Ministro Alexandre de Moraes, do Supremo Tribunal Federal (STF)
Antonio Augusto/STF
O ministro Alexandre de Moraes, do Supremo Tribunal Federal, manteve nesta segunda-feira (7) a prisão preventiva do homem condenado por participar da tentativa de explosão de um caminhão-tanque próximo ao Aeroporto de Brasília em dezembro de 2024.
Segundo a investigação, Alan Diego dos Santos foi o responsável por depositar o explosivo no eixo esquerdo do veículo, que estava estacionado nas imediações do aeroporto. Ele foi condenado pelo Tribunal de Justiça do Distrito Federal e dos Territórios (TJ-DFT) pelos crimes de explosão e incêndio. Não cabem mais recursos contra a condenação.
A investigação foi enviada ao STF para análise de crimes contra o Estado Democrático de Direito.
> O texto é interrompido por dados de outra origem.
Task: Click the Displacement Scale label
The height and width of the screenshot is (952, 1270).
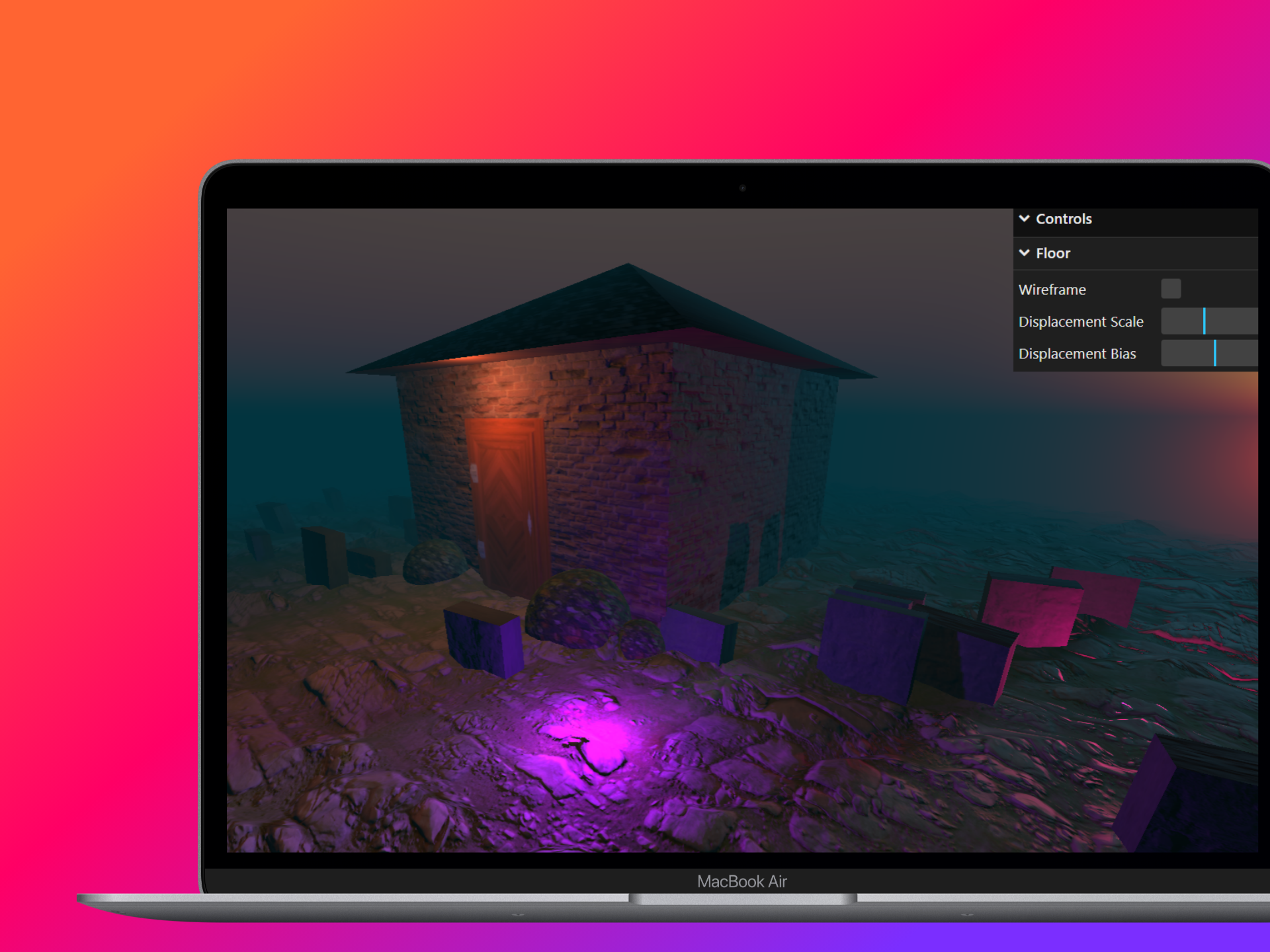Action: [1080, 322]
Ele foi denunciado pela Procuradoria-Geral da República por crimes como tentativa de abolição do Estado de Direito e golpe de Estado e, por isso, recebeu um pedido de prisão preventiva, cumprida em 27 de junho.
Para Moraes, a liberdade de Alan Diego representaria risco à ordem pública. "Estão inequivocamente presentes os requisitos necessários e suficientes para a manutenção da prisão preventiva, apontando, portanto, a imprescindível compatibilização entre a Justiça Penal e o direito de liberdade”, disse na decisão.